Research / laboratory use only. This guide explains raw-material documentation for evaluation. It does not describe human use, dosing, or therapeutic outcomes.
Buyer Education · Research Use Only
How to Read a Peptide COA, HPLC & MS Report
Three documents decide whether a peptide batch is what it claims to be. This guide shows what each one actually proves — and the red flags that separate a real report from a reassuring-looking one.
Three documents
What each report actually proves
COA
Certificate of Analysis
Batch-level summary: identity, purity, appearance, and the tests run on that specific lot.
Must be batch-specific and match the lot you are quoted.
HPLC
High-Performance Liquid Chromatography
Purity — the main-peak area as a % of total, plus visible impurity peaks.
Confirms how clean the material is (not how much you receive).
MS
Mass Spectrometry
Identity — measured molecular weight must match the target molecule.
Confirms the molecule is what it claims to be (and the salt form).
Identity (MS) + purity (HPLC) + a batch-matched COA together tell you the material is real and clean. Content — the actual mg delivered — is a separate question (purity vs content).
Reading the COA
What to check on the certificate
- Batch number — present and matching the lot you are quoted.
- Identity — product name, CAS number, molecular formula and weight.
- Purity — the HPLC result (a percentage), with the chromatogram attached.
- Appearance / water / acetate content — physical and residual checks where relevant.
- Date and issuer — and whether the analytical method is available on request.
Reading the HPLC
Retention time, peak area, impurities
Retention time = identity. Each compound leaves the column at a characteristic time. Against a reference standard, the target peak appears at a fixed time — confirming what the molecule is.

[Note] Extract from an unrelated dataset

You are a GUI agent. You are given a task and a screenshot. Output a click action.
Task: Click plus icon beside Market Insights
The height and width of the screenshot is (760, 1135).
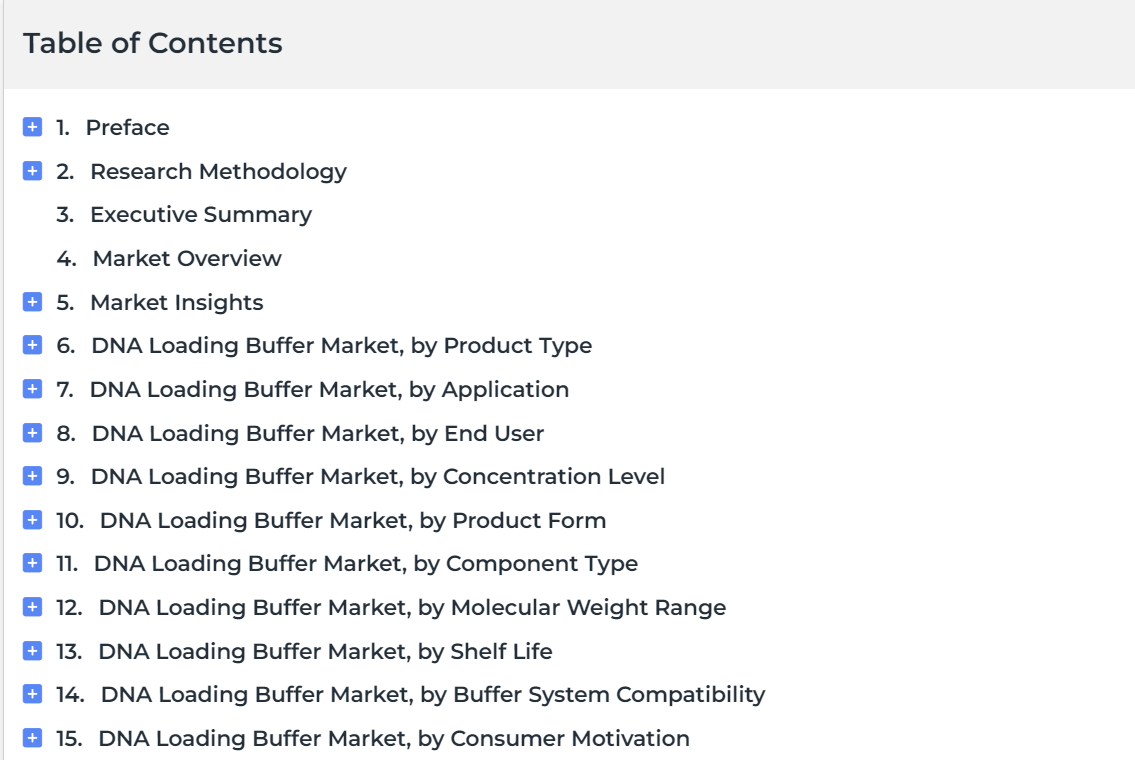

Peak area % = purity. The main peak’s area as a percentage of total area is the purity figure (e.g. 98.5%). The number shown (for example a 6.17-minute peak) is usually the peak’s apex time, not its start or end.
Smaller peaks = impurities. A non-API report shows them but does not say what they are; an API-grade report characterizes each impurity above ~0.1%. Knowing which grade you are buying is the point — neither is “wrong”, but they are priced very differently.
Reading the MS
Molecular weight = the molecule’s fingerprint
Mass spectrometry measures molecular weight. The theoretical mass — calculated from the molecular formula (carbon, hydrogen, oxygen, nitrogen counts) — must match the measured mass, often shown as the molecule plus or minus a hydrogen.
A different salt form (acetate, hydrochloride) or a wrong sequence produces a different mass, so MS is how you confirm identity beyond a name on a label.
The method matters
Why ask for the analytical method
For real verification, request the method behind the numbers: instrument (e.g. the HPLC system and column), mobile-phase ratio (such as methanol:water), and column temperature. With the method, you — or a third-party lab — can reproduce the result on the material you actually receive. Without it, the numbers cannot be independently checked, and two labs can disagree on the same sample.
Red flags
When a report should make you pause
- No batch number, or a COA that does not match the lot you are quoted.
- Purity (%) presented as if it were content (actual mg) — ask for both.
- “99% pure” with no HPLC chromatogram or MS data attached.
- Impurity peaks visible but never characterized (expected for non-API grade — just know what you are buying).
- No analytical method provided when you ask, so the result cannot be reproduced on the goods you receive.
FAQ
Common buyer questions
What is a peptide COA and what should I check first?
A Certificate of Analysis (COA) is a batch-level summary of the tests run on a specific lot — typically identity, purity, appearance, and water/acetate content. Check first that it is batch-specific and that the batch number matches the lot you are actually being quoted; a generic or mismatched COA is a red flag.
How do I read an HPLC chromatogram?
HPLC separates compounds on a column by polarity; each elutes at a characteristic retention time. With a reference standard, that time is fixed, so it confirms identity. The main peak’s area as a percentage of total peak area is the purity (e.g. 98.5%). Smaller peaks are impurities; only API/pharma-grade reports characterize what each impurity above ~0.1% actually is.
What does the MS (mass spectrometry) data confirm?
MS measures molecular weight. The theoretical mass from the molecular formula must match the measured mass (often shown as the molecule plus or minus a hydrogen, or as a specific salt form). A wrong sequence or a different salt shows up as a different mass, so MS is how you confirm the molecule is genuinely what the label claims.
Why does the analytical method matter?
Serious buyers ask for the method — instrument, column, mobile-phase ratio (e.g. methanol:water), and column temperature — so the result can be reproduced. Without it, you cannot independently verify on the material you actually receive, and two labs can report different numbers for the same sample.
Does a COA tell me the real content (mg) I will receive?
Not by itself. A COA usually reports purity, not content. Purity and content are different: a vial can be 99% pure yet contain far less active peptide than the label states. Ask explicitly for the real content, measured against a reference standard. See our purity-vs-content guide.